Goal of the exercise:
Give every line of the items below as a JSON list of strings, one string per line, omitting blank lines.

Available records:
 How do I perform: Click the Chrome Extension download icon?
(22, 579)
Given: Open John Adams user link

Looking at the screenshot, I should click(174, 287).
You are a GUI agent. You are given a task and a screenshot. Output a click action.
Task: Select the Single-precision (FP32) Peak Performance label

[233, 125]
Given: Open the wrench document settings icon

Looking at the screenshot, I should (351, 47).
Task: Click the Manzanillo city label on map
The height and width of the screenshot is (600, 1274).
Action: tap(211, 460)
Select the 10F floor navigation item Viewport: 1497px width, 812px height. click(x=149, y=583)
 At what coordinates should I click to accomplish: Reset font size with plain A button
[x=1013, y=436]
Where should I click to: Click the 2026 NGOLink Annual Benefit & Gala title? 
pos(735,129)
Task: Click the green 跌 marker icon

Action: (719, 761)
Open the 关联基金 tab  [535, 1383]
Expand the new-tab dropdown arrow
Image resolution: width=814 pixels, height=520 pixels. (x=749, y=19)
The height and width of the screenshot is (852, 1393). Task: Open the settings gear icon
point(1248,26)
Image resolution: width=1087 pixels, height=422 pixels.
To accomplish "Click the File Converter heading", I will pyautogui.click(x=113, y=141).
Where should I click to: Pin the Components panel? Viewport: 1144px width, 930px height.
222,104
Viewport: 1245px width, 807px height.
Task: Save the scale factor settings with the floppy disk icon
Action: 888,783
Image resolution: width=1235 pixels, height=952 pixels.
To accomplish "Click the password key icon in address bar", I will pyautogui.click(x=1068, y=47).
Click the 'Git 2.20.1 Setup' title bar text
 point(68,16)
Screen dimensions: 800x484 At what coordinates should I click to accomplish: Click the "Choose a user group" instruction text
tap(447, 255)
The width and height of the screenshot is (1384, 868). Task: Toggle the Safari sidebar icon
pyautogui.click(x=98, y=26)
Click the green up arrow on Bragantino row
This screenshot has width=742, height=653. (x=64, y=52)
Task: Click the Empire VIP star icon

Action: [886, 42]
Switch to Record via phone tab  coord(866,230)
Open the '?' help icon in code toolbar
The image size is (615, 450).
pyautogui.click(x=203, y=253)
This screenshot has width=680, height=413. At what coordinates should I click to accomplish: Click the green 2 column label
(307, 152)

Written solution:
[
  " How do I perform: Click the Chrome Extension download icon?",
  "(22, 579)",
  "Given: Open John Adams user link",
  "Looking at the screenshot, I should click(174, 287).",
  "You are a GUI agent. You are given a task and a screenshot. Output a click action.",
  "Task: Select the Single-precision (FP32) Peak Performance label",
  "[233, 125]",
  "Given: Open the wrench document settings icon",
  "Looking at the screenshot, I should (351, 47).",
  "Task: Click the Manzanillo city label on map",
  "The height and width of the screenshot is (600, 1274).",
  "Action: tap(211, 460)",
  "Select the 10F floor navigation item Viewport: 1497px width, 812px height. click(x=149, y=583)",
  " At what coordinates should I click to accomplish: Reset font size with plain A button",
  "[x=1013, y=436]",
  "Where should I click to: Click the 2026 NGOLink Annual Benefit & Gala title? ",
  "pos(735,129)",
  "Task: Click the green 跌 marker icon",
  "Action: (719, 761)",
  "Open the 关联基金 tab  [535, 1383]",
  "Expand the new-tab dropdown arrow",
  "Image resolution: width=814 pixels, height=520 pixels. (x=749, y=19)",
  "The height and width of the screenshot is (852, 1393). Task: Open the settings gear icon",
  "point(1248,26)",
  "Image resolution: width=1087 pixels, height=422 pixels.",
  "To accomplish \"Click the File Converter heading\", I will pyautogui.click(x=113, y=141).",
  "Where should I click to: Pin the Components panel? Viewport: 1144px width, 930px height.",
  "222,104",
  "Viewport: 1245px width, 807px height.",
  "Task: Save the scale factor settings with the floppy disk icon",
  "Action: 888,783",
  "Image resolution: width=1235 pixels, height=952 pixels.",
  "To accomplish \"Click the password key icon in address bar\", I will pyautogui.click(x=1068, y=47).",
  "Click the 'Git 2.20.1 Setup' title bar text",
  " point(68,16)",
  "Screen dimensions: 800x484 At what coordinates should I click to accomplish: Click the \"Choose a user group\" instruction text",
  "tap(447, 255)",
  "The width and height of the screenshot is (1384, 868). Task: Toggle the Safari sidebar icon",
  "pyautogui.click(x=98, y=26)",
  "Click the green up arrow on Bragantino row",
  "This screenshot has width=742, height=653. (x=64, y=52)",
  "Task: Click the Empire VIP star icon",
  "Action: [886, 42]",
  "Switch to Record via phone tab  coord(866,230)",
  "Open the '?' help icon in code toolbar",
  "The image size is (615, 450).",
  "pyautogui.click(x=203, y=253)",
  "This screenshot has width=680, height=413. At what coordinates should I click to accomplish: Click the green 2 column label",
  "(307, 152)"
]